Once more to confirm the above results, these intervals are mostly marked by a decrease in porosity and permeability as well as an increase in resistivity and D-exponent. The high resistivity values in these intervals may be attributed to the high hydrocarbon content. The high values of the D-exponent are probably due to the low rate of penetration in the shale zones. Also, the thickness of the overpressure zone in the Ash_H_1X_ST2 well is influenced by the marl content that reaches up to 80%.

Summary and conclusion

The main goal of this study is based on using the change in the D-exponent trends that arise from the variations of the fluids and the lithology of the Kareem Formation. Therefore, these trends are integrated with the petrophysical parameters such as resistivity, porosity, and permeability from wire-line logging to detect the overpressure zones.

Perforability index (PI) is an inversion of the D-exponent, utilized to directly express the promise intervals within the formation, where the drilling becomes fast through the sandstone layers. Also, it is used to estimate the water saturation and porosity from mud logging technique.

The plotting of normalizing methane gas and (PI) are used to separate between the promise intervals and water-bearing or shale intervals by using the baseline (GW). So, the water saturation is estimated by utilizing this baseline and integration with the resistivity from wire-line logging to confirm the overpressure zones.

The porosity is estimated from mud logging by using the (PI) (inversion of the D-exponent), and is plotted and compared with the porosity of wire-line logging as another tool to emphasize the overpressure zones.

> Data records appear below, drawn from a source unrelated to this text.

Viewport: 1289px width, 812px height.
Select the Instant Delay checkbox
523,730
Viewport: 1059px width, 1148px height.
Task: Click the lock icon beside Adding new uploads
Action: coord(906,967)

In the three structurally blocks H, K, and I, the thickness of the abnormal pressure zone is influenced by the lithological variations. Clearly, the dominant marl content that reaches up to 80% in the well Ash_H_1X_ST2, which has low porosity, and the lithology changes to the intercalation of tight sand with anhydrite and marl. On the other hand, the sandstone and the shale lithology in the Ash_I_1X_ST and Ash_K_1X wells cause the creation of the overpressure zones, which are affected by the hydrocarbon content in the streaks of sandstones.